Mahamati perguntou ao Buda, “Bhagavan, por que então você ensina três caminhos e não ensina um caminho?”
O Buda disse a Mahamati, “Porque nem os shravakas, nem os pratyeka-budas entram no nirvana por si mesmos, eu não lhes ensino o caminho único.[509] Porque os shravakas e os pratyeka-budas alcançam a liberação através do treinamento no desapego pelos tatagatas e não através de seus próprios poderes, não lhes ensino o caminho único.
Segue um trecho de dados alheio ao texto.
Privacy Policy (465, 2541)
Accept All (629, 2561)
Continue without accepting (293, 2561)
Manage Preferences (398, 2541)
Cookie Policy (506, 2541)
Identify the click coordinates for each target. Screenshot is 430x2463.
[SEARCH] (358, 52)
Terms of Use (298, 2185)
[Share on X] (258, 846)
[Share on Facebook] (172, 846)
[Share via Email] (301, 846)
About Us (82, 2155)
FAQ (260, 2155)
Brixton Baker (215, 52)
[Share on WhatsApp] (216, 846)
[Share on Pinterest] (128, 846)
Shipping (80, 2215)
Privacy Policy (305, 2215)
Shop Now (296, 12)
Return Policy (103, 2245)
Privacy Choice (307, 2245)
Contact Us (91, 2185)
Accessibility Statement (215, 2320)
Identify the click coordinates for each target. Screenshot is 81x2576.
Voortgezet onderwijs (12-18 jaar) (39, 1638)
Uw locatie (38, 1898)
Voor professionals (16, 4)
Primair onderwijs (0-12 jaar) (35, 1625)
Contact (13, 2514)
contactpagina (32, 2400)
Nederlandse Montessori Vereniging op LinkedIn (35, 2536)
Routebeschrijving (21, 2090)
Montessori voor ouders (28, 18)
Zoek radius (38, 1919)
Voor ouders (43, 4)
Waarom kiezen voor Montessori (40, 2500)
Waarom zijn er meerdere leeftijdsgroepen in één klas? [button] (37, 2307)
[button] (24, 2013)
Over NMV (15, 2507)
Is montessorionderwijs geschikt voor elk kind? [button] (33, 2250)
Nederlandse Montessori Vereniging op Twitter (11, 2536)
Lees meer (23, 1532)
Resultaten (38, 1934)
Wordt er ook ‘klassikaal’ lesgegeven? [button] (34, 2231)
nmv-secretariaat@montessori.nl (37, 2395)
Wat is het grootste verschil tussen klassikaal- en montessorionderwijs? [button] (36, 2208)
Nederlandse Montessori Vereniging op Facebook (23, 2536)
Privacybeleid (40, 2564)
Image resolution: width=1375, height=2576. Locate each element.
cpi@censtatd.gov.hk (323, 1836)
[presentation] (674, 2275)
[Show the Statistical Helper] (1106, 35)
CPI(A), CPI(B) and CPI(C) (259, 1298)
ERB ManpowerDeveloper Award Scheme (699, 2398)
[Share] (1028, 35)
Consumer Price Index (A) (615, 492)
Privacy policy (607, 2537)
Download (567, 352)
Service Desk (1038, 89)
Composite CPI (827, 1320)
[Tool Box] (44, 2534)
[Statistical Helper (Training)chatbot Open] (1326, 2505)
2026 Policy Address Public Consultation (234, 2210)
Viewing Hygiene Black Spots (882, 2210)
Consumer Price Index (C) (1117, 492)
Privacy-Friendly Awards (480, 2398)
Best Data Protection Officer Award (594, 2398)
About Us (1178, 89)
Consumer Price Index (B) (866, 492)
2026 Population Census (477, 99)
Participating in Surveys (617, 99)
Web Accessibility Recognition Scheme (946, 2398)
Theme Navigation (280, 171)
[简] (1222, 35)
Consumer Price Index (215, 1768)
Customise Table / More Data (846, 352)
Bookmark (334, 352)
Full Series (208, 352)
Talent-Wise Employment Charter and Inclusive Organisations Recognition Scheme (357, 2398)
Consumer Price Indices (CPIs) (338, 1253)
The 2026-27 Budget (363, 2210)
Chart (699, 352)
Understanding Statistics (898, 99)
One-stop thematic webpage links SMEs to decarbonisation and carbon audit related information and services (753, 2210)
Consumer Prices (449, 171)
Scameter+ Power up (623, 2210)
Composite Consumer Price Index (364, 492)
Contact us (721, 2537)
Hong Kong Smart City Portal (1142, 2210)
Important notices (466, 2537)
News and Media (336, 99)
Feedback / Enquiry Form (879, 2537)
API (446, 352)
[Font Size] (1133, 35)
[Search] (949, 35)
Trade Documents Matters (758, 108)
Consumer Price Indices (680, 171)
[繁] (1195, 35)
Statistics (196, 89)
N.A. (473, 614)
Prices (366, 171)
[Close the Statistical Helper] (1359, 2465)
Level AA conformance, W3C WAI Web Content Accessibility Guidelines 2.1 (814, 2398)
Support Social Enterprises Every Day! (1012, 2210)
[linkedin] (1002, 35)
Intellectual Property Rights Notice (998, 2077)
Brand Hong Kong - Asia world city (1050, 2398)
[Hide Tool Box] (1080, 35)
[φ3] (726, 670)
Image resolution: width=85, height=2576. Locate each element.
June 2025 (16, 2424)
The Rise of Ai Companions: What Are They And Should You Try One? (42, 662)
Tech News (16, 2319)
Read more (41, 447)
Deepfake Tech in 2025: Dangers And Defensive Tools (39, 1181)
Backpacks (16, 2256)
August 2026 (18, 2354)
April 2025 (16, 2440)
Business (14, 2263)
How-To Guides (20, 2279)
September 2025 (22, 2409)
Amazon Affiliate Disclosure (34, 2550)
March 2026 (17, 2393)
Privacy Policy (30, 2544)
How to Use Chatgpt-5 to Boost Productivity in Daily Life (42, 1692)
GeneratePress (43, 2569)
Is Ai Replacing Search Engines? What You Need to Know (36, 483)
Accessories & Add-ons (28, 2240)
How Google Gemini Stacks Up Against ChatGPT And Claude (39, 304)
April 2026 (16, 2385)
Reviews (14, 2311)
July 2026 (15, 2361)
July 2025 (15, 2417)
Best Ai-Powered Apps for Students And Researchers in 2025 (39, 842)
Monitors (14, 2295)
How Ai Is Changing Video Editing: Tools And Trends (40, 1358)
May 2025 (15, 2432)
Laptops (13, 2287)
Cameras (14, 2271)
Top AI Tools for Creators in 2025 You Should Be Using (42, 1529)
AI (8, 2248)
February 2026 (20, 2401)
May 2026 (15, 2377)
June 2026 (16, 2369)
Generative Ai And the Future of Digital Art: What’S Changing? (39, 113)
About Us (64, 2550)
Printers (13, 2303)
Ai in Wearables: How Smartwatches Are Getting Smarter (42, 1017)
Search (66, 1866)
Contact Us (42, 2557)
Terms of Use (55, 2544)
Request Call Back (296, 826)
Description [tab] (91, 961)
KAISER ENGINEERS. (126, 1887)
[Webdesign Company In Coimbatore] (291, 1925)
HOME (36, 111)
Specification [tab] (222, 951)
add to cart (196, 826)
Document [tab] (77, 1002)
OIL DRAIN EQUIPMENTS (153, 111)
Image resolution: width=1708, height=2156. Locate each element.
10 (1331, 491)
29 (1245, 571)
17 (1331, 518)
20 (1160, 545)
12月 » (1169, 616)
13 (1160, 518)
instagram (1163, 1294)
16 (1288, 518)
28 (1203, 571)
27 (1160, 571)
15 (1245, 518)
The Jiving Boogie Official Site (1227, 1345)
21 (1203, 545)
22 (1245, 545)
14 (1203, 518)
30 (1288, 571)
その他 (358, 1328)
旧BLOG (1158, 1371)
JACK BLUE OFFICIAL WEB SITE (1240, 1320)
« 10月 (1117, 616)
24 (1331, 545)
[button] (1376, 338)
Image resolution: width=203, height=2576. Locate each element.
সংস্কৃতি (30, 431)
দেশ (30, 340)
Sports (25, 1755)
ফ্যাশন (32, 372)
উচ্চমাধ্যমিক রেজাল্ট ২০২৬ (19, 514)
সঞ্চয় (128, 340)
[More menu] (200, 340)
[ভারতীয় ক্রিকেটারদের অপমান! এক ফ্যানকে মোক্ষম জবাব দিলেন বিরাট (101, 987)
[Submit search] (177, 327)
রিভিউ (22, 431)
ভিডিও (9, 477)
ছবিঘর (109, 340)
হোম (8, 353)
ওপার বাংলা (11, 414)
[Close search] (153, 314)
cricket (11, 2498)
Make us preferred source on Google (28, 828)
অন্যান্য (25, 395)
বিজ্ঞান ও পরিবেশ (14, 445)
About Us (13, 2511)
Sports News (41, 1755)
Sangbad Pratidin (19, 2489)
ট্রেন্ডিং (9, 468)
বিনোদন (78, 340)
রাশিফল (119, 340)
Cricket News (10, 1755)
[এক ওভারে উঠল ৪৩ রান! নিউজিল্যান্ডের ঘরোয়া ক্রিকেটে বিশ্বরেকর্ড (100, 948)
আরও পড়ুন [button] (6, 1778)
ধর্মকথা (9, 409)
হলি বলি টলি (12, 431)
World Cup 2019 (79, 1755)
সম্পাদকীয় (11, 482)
Também, Mahamati, não ensino o caminho único para os shravakas e os pratyeka-budas porque eles ainda não colocaram um fim na energia-hábito do carma ou na obstrução da paixão.[510] Porque eles não estão conscientes que os darmas não têm ego, e não estão livres das mortes cármicas,[511] ensino-lhes três caminhos.[512]
“Mahamati, uma vez que colocarem um fim em toda a energia-hábito que produz a paixão e compreenderem que os darmas não têm ego, colocando um fim a energia-hábito que produz a paixão, em seus reinos sem aflição[513] eles acordarão para a não-existência dos samádis que eles têm estado viciados. E uma vez que acordarem, eles entrarão nos reinos transcendentes mais altos e livres de aflição onde obterão um corpo do darma completo, inconcebível e invencível com todas as virtudes.”
O Buda então repetiu o significado disso em verso:
- “Um caminho para os deuses e Brahma / um para os shravakas e pratyeka-budas / outro para os tatagatas / esses são os caminhos que ensino[514]
- Enquanto a mente continuar girando / esses caminhos nunca terminam / quando a mente finalmente cessa / não há caminho ou alguém que caminha nele
- O caminho que não é feito / esse é meu caminho único / para atrair e guiar todos os seres / ensino caminhos diferentes
- Os três tipos de liberação[515] / assim como os darmas não têm ego / quando a paixão e o conhecimento são os mesmos[516] / a liberação é transcendida
- Assim como troncos flutuantes no mar / rolando para sempre com as ondas / assim são os tolos shravakas / à mercê do vento das características
- Embora eles evitem que as paixões surjam / a força de suas energias permanece[517] / viciados na bem-aventurança do samádi / eles habitam nos reinos livres de aflições
- Porém não tendo objetivo final / e não tendo local onde refugiar-se / em seus corpos nascidos do samádi / eles passam através dos kalpas inconscientes
- Como alguém embriagado / que acorda quando o vinho exauri / seu despertar é o mesmo / e seu corpo de buda também.”